I couldn’t agree more.
That meeting took place on March 19, 2018. Three and a half years ago. Three and a half years have gone by, and although SB-181 has given us a new legal framework which was not available to commissioners at that time, we’re still being “held hostage to operators who can’t afford to do business in the state.” Meanwhile, the COGCC continues to approve applications for more wells…and more and more operators — who have no financial incentive to do otherwise — and allow wells that should be properly plugged to spew emissions into the atmosphere. We’re talking about tens of thousands of low-producing wells–with little to no profitability…little to no contribution to energy demand — adding nitrous oxides, methane and other pollutants to the atmosphere…day after day after day.
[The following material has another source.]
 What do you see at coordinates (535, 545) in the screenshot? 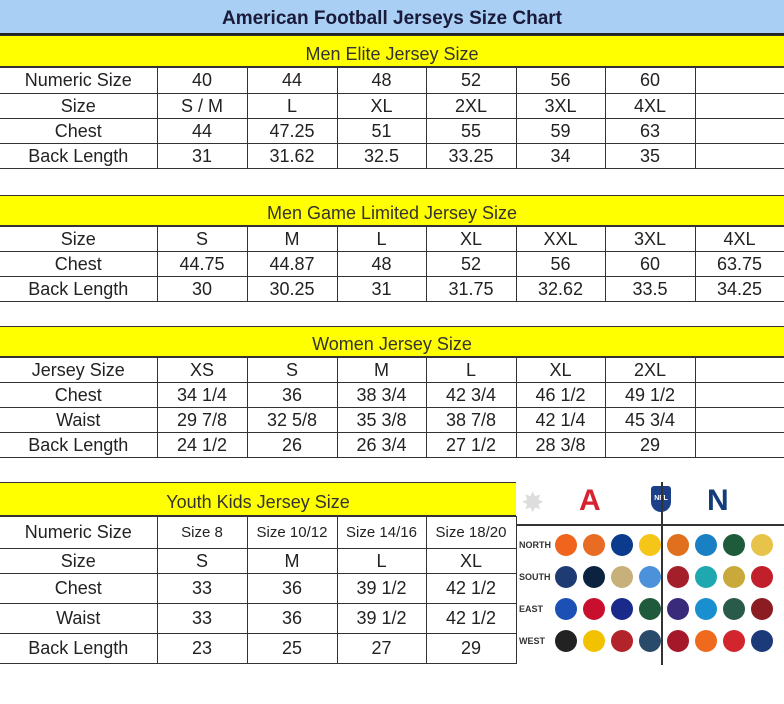
I see `division-label: NORTH` at bounding box center [535, 545].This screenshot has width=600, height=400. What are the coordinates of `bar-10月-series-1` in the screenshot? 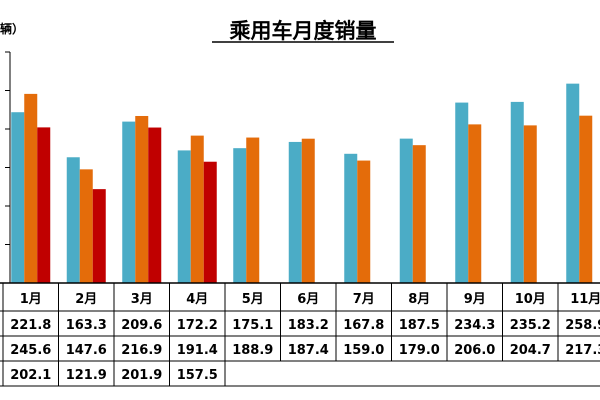 It's located at (517, 192).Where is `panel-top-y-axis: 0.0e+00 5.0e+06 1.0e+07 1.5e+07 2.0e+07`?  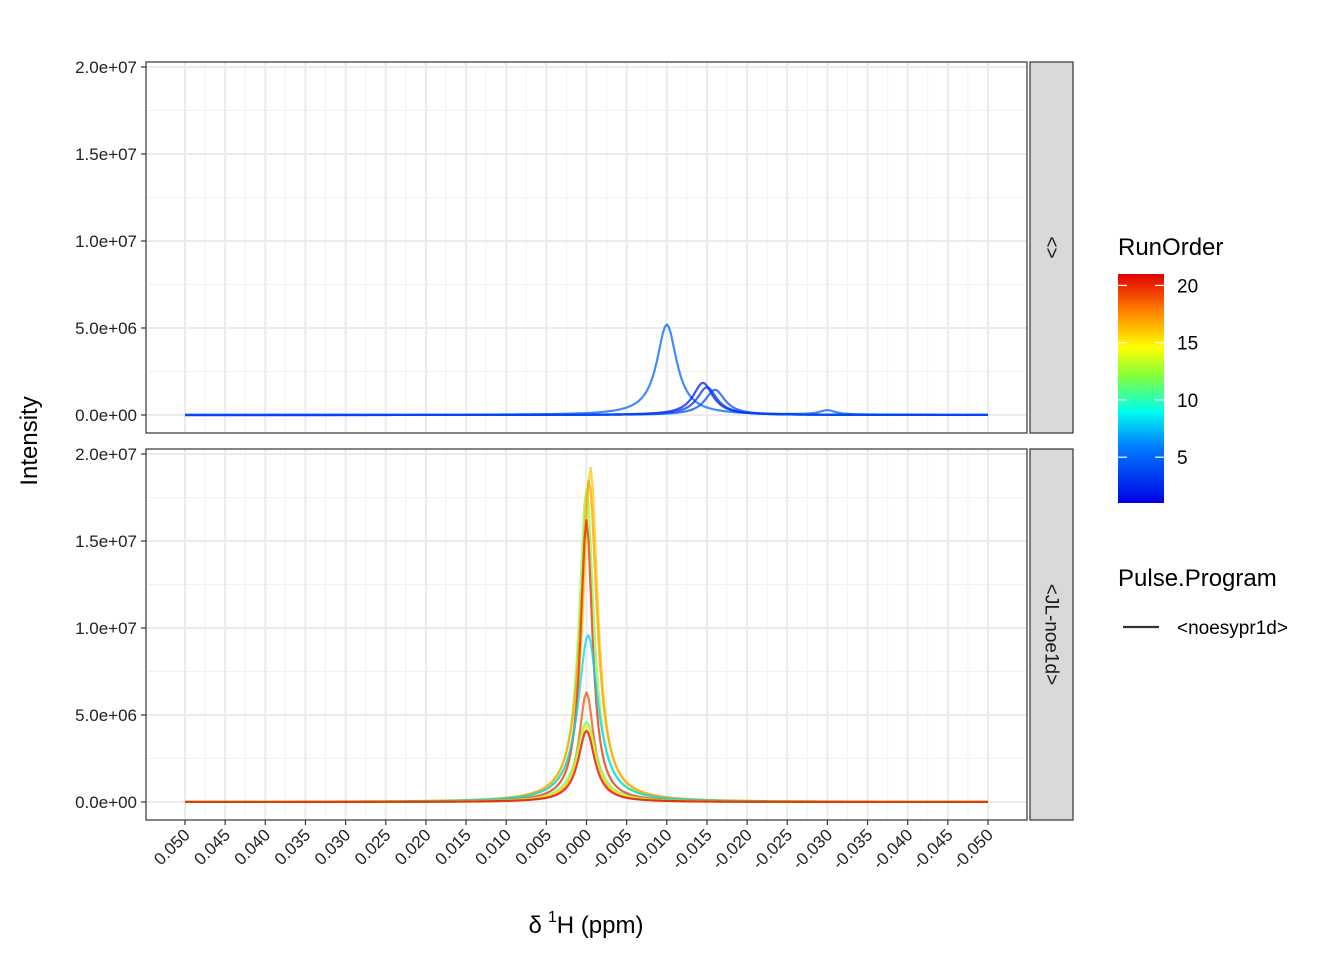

Three and a half years have passed and we are still being held hostage.
All this within the context of a global climate emergency, in which Colorado plays a significant role. A climate emergency in which we have very little time to make the bold changes that are needed.

I ask that you require full cost bonding—full cost bonding on all new wells, all transferred wells, and on all existing wells over a reasonable timeline—if you will do that, then three and a half years from now we’ll be in a much better place.

One thought on “Financial Assurance Hearings at the COGCC – A CRUCIAL STEP”

  1. Don’t forget the legal clauses that create loopholes when there is an accident. It might be a good idea to quote a few legal instances where this occurred. And in particular large operators (or their parents) will drag cases out in court leaving an area uninhabitable and property values destroyed for a lifetime or even generations. We cannot allow that to happen in Larimer county. there must be settlement guidelines and clauses to protect property owners because my instinct tells me that ‘insurance bonds’ won’t guarantee resolute action. Perhaps, we should look at the Gulf Coast and West Coast for examples… I’m new to this conversation but a rural Fort Collins resident for 12 years and eager to participate with research findings . Thank you! Meghan B.